Flow cytometry analysis

Cells (2 × 105–5 × 105) were seeded into 60-mm dishes to quantify HER2 expression on the cell surface and to assess the cell cycle distribution. After 24 h, the cells were treated with T-DXd or trastuzumab for 72 h and were harvested. For quantification of HER2 expression, 3 × 105 cells were stained with APC-labeled anti-human CD340 (erbB2/HER-2) antibody (3:100, #324,408; BioLegend, Inc., San Diego, CA, USA) and APC-labeled anti-mouse IgG1, κ Isotype Ctrl antibody (3:100, #400,122; BioLegend, Inc.) at 4 °C for 15 min in the dark. After washing twice with FACS buffer, the cells were resuspended in 200 μL of FACS buffer. Three breast cancer cell lines—SK-BR-3 (3 +), ZR-75–1 (2 +), and MCF7 (1 +)—were used as controls of HER2 expression, representing different HER2 levels (indicated in parentheses). To assess the cell cycle distribution, the cells were fixed for at least 24 h in 75% cold ethanol as described previously and then stained with propidium iodide/RNase Staining Buffer (BD Biosciences Inc., Franklin Lakes, NJ, USA) for 15 min in the dark26. Data were analyzed using BD LSRII (BD Biosciences Inc.) and FlowJo software (Tristar Inc., CA, USA).

Immunoblotting analysis

Total protein was extracted from the cell lines following the standard protocol, and 20–40 μg of protein was used for immunoblotting27. The blots were cut prior to hybridization with antibodies during blotting.
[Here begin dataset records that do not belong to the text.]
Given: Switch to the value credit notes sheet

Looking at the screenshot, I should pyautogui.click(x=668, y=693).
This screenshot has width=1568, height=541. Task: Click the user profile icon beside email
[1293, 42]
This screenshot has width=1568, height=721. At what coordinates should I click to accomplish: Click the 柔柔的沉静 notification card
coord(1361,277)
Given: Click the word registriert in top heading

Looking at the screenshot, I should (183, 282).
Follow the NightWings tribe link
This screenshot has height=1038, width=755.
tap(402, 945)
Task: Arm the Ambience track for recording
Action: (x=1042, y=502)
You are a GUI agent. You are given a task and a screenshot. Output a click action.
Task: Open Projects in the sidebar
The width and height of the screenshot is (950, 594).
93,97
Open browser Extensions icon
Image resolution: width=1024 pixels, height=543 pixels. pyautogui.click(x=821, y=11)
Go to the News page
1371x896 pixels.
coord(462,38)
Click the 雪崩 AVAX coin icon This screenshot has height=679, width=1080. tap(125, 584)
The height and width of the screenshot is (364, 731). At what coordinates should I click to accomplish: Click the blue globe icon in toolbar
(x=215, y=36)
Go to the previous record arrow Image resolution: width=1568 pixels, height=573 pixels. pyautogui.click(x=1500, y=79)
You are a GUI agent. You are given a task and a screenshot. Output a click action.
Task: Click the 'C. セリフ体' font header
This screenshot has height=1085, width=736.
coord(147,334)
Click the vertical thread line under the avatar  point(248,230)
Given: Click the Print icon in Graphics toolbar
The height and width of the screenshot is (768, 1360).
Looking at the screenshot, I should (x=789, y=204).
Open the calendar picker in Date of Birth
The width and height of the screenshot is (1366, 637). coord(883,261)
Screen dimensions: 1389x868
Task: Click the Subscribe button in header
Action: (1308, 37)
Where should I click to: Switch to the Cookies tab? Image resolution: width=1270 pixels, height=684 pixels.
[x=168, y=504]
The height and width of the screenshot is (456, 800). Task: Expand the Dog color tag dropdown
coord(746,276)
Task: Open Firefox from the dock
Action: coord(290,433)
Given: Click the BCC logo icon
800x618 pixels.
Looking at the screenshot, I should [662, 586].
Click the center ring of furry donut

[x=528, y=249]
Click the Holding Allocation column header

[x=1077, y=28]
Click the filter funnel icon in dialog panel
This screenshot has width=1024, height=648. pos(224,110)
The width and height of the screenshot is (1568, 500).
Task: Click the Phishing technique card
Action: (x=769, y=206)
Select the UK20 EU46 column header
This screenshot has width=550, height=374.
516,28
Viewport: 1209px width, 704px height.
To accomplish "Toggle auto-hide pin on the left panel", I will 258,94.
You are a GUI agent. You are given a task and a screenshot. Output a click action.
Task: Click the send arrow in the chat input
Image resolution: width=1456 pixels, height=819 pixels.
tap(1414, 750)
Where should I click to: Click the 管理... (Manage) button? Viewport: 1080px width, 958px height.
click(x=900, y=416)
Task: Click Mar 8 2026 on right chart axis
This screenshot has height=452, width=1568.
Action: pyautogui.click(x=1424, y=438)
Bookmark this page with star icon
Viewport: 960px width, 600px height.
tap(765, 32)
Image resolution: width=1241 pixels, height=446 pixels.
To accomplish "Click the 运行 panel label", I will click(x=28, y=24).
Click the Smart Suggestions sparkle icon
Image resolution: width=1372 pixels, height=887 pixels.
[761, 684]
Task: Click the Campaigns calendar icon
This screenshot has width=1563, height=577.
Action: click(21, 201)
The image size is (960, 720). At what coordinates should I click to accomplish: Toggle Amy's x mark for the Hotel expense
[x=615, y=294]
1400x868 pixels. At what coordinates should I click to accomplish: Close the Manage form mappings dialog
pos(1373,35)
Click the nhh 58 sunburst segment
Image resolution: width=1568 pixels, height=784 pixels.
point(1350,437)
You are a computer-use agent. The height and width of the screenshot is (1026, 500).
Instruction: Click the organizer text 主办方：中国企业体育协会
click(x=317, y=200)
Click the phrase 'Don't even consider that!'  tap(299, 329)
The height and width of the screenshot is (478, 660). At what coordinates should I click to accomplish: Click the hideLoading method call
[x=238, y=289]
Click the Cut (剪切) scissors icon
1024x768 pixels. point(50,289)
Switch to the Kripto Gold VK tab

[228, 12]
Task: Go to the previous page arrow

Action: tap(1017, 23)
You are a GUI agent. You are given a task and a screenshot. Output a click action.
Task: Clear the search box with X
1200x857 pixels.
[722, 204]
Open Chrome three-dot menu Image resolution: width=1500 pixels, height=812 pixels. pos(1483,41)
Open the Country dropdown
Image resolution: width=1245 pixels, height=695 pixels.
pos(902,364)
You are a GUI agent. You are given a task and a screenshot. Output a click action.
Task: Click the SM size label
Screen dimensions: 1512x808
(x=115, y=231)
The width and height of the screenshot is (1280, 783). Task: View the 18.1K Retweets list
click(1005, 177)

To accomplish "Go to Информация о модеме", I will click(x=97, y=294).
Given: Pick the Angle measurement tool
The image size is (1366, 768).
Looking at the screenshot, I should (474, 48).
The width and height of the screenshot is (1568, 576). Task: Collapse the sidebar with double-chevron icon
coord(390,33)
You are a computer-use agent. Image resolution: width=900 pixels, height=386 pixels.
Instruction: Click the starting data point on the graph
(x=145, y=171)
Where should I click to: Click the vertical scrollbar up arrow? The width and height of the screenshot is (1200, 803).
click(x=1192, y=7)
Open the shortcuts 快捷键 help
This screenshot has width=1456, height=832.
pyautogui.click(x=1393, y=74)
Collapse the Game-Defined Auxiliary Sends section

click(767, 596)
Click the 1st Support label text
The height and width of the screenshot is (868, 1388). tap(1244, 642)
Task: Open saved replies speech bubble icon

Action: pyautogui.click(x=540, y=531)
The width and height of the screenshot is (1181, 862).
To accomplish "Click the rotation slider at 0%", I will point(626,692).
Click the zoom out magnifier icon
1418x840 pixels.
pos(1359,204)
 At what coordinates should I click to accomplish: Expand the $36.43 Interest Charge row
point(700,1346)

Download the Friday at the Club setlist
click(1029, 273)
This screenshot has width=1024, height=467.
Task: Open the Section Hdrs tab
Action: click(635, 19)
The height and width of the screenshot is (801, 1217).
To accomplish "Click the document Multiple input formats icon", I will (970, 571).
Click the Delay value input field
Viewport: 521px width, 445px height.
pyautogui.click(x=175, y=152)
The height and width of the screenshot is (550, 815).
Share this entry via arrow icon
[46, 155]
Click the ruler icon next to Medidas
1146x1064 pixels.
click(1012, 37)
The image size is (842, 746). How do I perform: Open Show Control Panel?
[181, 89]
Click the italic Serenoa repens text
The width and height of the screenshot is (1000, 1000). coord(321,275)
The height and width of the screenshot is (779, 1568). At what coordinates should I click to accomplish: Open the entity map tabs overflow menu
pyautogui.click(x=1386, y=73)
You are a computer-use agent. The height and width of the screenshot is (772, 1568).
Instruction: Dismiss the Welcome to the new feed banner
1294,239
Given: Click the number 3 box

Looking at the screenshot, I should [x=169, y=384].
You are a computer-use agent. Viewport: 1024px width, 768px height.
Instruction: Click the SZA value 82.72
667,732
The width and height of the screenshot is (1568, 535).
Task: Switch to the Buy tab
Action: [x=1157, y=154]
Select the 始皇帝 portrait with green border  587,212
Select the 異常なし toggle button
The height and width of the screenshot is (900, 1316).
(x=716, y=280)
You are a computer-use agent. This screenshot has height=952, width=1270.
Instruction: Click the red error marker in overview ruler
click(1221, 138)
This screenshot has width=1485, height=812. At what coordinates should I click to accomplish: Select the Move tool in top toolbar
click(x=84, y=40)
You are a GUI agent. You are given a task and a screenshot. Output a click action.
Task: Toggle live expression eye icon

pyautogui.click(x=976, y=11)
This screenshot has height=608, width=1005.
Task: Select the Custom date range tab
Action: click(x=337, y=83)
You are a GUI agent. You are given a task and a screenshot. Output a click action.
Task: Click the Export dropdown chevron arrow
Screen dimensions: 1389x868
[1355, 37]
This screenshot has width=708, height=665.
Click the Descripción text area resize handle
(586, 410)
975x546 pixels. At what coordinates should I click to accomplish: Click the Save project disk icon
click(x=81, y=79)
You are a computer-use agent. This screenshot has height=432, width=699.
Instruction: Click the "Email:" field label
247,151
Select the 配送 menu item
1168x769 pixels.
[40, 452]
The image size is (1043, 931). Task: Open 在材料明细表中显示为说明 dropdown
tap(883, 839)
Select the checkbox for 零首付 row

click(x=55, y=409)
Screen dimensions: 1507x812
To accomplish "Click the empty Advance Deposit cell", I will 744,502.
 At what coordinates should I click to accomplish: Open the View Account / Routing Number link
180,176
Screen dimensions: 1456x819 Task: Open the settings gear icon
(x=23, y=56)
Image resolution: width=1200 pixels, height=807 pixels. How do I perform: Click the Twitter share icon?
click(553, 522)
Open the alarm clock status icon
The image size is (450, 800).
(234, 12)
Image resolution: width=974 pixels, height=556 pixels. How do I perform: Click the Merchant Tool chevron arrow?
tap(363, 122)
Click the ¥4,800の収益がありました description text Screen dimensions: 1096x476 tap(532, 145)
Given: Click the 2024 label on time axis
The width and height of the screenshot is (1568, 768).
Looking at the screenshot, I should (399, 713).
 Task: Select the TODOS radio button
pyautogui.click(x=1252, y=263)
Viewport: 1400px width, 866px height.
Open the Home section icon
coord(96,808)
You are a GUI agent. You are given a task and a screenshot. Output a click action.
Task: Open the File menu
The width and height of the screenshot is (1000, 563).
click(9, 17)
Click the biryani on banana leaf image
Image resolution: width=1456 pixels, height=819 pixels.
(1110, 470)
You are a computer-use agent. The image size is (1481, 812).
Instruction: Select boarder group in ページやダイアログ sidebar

The primary antibodies purchased from Cell Signaling Technology, Inc. (Danvers, MA, USA) were as follows: pHER2-Tyr1221/1222 (#2249), pEGFR-Tyr1173 (#4407), EGFR (#2232), pHER3-Tyr1289 (#4791), pMET-Tyr1234/1235 (#3077), pIGF1R-Tyr1135/1136 (#3024), IGF1R (#9750), ERK (#4695), pAKT-Ser473 (#4060), pAKT-Thr308 (#4056), AKT (#9272), pH2A.X-Ser139 (#9718), cleaved PARP (#9541), and PCNA (#2586). Other primary antibodies [HER3 (sc-285), MET (sc-514148), pERK-Tyr204 (sc-7383), and PTEN (sc-6818)] were purchased from Santa Cruz Biotechnology, Inc. Anti-HER2 (ab16901) and anti-α-tubulin (T6199) antibodies were purchased from Abcam Inc. and Sigma-Aldrich, Inc., respectively. After incubation with peroxidase-conjugated secondary antibodies for 1 h at 20 °C, the protein blots were developed using an enhanced chemiluminescent reagent (Amersham Inc., Amersham, UK). Total protein visualized on the ChemiDoc™ XRS + System (Bio-Rad) and analysed on Image Lab software (Image Lab 6.0, Bio-Rad).

Statistical analysis

The results are presented graphically as the mean ± standard deviation of the mean. GraphPad Prism software was used for the statistical analyses. Two-way ANOVA was used for statistical analysis followed by Bonferroni’s post-hoc test. All data were analyzed using the Student’s t-test, with p-values < 0.05 (*p < 0.05, **p < 0.01, ***p < 0.001) indicating statistical significance, whereas NS indicated not statistically significant.

Results

Establishment of TR GC cell lines

We previously screened the genomic patterns of several RTKs (EGFR, HER2, MET, FGFR2, and IGF1R) in a panel of 49 GC cell lines, and HER2 amplification was observed in six cell lines21. To clearly identify the HER2 status in these cell lines, we confirmed HER2 amplification at the DNA level and overexpression at the RNA and protein levels using the SICR database (Table 1 and Supplementary Fig. S1).

Table 1.

Integrative profiling of HER2 status of GC cell lines by targeted DNA sequencing, RNA sequencing, silver in situ hybridization, immunohistochemistry, and flow cytometry.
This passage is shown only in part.